Learning How to Change Your Brain by Robin Trimingham

Learning How to Change Your Brain by Robin Trimingham

We have all heard the expression that “you can’t teach an old dog new tricks”, and while this might be true of dogs, research reveals that it is not the case with humans.

According to Dr. Lara Boyd, a Neuroscientist and Physical Therapist who directs the Brain Behaviour Lab at the University of British Columbia, every time you have an experience or learn something new you reorganize and literally change your brain, and many people adapt their brains to support specific specialized functions, often without realizing that they are doing it. (Click here watch a fascinating TEDx Talk given by Dr. Boyd).

Conventional wisdom has been that children could adapt their brains easily as they grew, but that this ability did not persist in adulthood. It turns out that the ability to adapt and reorganize your brain is not limited by age, and it can even be used to support recovery when you damage your brain.

This means that computer games and brain training exercises are good for older brains as they support the neuroplasticity of the brain as it is this “plasticity” that allows younger people to learn quickly and adapt to new situations and new skills.

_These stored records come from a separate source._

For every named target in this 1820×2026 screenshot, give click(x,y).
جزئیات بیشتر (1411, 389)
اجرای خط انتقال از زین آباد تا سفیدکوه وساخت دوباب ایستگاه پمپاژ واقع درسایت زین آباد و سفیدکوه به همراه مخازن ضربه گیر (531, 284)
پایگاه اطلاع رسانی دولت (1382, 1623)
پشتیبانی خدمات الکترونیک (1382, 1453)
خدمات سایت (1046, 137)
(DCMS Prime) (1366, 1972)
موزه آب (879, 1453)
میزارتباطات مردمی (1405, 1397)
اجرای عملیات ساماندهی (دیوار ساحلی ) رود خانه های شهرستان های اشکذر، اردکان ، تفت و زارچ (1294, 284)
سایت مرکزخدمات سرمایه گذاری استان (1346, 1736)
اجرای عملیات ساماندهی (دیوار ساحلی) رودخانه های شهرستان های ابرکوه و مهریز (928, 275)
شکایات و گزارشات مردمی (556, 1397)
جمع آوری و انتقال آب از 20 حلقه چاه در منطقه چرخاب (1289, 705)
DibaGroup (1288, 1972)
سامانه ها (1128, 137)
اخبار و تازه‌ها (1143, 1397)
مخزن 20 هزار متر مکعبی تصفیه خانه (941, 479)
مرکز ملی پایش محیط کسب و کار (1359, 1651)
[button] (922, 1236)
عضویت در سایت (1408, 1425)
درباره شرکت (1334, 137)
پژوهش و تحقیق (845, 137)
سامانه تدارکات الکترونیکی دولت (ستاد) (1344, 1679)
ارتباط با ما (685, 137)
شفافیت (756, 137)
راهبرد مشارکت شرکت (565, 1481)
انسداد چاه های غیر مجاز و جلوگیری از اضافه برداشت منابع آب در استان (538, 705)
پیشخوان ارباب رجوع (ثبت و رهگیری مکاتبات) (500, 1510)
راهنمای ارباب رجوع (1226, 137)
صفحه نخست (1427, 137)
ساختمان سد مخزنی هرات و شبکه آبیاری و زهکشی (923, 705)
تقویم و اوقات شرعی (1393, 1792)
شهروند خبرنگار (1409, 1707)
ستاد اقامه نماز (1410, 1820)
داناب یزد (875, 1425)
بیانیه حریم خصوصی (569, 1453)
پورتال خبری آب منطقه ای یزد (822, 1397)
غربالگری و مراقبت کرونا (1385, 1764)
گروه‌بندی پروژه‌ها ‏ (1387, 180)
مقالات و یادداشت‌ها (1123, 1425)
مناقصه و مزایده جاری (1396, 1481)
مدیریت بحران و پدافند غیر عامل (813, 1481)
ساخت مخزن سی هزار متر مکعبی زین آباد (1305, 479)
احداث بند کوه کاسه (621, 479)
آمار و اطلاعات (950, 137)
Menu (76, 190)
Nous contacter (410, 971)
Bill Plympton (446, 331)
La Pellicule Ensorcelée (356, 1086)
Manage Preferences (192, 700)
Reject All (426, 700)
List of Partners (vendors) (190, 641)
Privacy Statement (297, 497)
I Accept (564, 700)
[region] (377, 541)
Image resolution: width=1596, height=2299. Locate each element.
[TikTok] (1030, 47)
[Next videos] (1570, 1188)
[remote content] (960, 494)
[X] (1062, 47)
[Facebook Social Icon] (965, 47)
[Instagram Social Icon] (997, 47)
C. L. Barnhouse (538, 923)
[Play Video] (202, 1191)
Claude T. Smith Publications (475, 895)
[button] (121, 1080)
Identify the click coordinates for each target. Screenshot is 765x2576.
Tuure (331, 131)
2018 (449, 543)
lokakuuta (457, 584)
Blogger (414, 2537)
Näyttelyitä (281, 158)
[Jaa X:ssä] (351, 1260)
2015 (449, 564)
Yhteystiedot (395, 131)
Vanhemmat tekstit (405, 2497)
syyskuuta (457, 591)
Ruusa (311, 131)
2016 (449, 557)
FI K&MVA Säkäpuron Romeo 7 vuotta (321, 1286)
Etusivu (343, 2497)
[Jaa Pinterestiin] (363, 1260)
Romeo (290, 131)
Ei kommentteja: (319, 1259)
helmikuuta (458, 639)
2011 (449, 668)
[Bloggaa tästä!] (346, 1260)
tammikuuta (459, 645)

But there’s a catch – you need to engage in these skills on a regular basis over time for these brain “changes” to take place and become permanent, meaning that like any other positive behavior they must become part of your regular routine and you must be willing to do the amount of work that your brain requires to learn and improve if you want to build the brain that you desire. Furthermore, the more you use a section of the brain, the easier it becomes to use it as that area becomes “excitable” and it develops a whole network of connections to make that area more effective.

Conversely, brain plasticity can be “negatively affected by everything that you don’t do”. This means you are more likely to become forgetful if you don’t actively challenge yourself to remember things, just as climbing a flight of stairs becomes more difficult if you don’t keep your body active as you age.

How much effort it will take to change and or learn new skills varies widely from person to person both because people have different learning styles and differing levels of affinity to certain types of tasks or learning; so don’t assume that you can learn a new language in a weekend but also don’t assume that you can’t become proficient just because your hair has turned white!